Chantal Santon-Jeffery, et al; Orkester Nord/Martin Wåhlberg (Aparté)

Our rating

5

Published: February 20, 2020 at 10:40 am

CD_AP214_Gretry

Grétry Raoul Barbe-Bleue Chantal Santon-Jeffery, François Rougier, Matthieu Lécroart, Manuel Núñez Camelino, Eugénie Lefebvre, Enguerrand de Hys, Jérôme Boutillier, Martine Lafdal-Franc; Orkester Nord/Martin Wåhlberg Aparté AP214 87:01 mins (2 discs)

André Grétry (1741-1813) is one of those creative figures famous in his lifetime but nowadays little more than a name in reference books; yet he was a prolific and admired composer whose career began under the ancien régime and survived the Revolution to end in the Napoleonic era.

His comédie en trois actes et en prose (essentially an opéra comique, thus with spoken dialogue) opened in Paris just three months before the storming of the Bastille, and there’s already an implied criticism of the nobility in the subject of the wife-murdering aristocrat – though the tone of the piece is essentially that of a rescue opera treated in a comic-grotesque manner. In Paris in 1789 it was highly successful, going on to enjoy a wider career throughout Europe for more than 50 years: certainly the score’s atmosphere, sense of drama and numerous imaginative musical touches give this recording, made following live performances, the status of an eminently worthwhile revival.

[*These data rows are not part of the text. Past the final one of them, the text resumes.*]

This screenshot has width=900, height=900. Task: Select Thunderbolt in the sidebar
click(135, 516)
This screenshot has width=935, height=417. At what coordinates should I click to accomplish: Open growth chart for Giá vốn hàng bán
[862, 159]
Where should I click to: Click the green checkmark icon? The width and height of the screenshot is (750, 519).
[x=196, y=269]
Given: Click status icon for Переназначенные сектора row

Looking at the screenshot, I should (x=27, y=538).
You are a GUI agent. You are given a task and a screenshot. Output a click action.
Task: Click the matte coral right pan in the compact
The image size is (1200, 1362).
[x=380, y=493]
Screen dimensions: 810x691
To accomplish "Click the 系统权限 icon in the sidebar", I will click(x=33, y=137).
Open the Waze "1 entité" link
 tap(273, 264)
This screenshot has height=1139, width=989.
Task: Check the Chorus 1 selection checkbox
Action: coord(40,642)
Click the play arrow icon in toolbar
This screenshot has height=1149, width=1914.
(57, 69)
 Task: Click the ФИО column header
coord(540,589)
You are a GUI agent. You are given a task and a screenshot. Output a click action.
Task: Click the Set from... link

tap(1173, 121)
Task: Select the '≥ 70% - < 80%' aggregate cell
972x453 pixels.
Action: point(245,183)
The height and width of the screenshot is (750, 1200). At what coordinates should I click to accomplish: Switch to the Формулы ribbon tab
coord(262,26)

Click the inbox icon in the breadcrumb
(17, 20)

The present production is a collaboration between the Centre de Musique Baroque at Versailles and the Trondheim-based period-instrument Orkester Nord; between them they do Grétry proud, with the ensemble’s playing first-rate and conductor Martin Wåhlberg maintaining consistently dynamic tempos. This is essentially an ensemble piece, and a capable company delivers it energetically – with no stars required. Dramatically the result is somewhat parodied, especially with Manuel Núñez Camelino making a meal of Raoul’s old servant Osman, though Matthieu Lécroart delivers a strong and apparently gentlemanly Raoul. One can imagine a production being brilliantly funny – in the right directorial hands.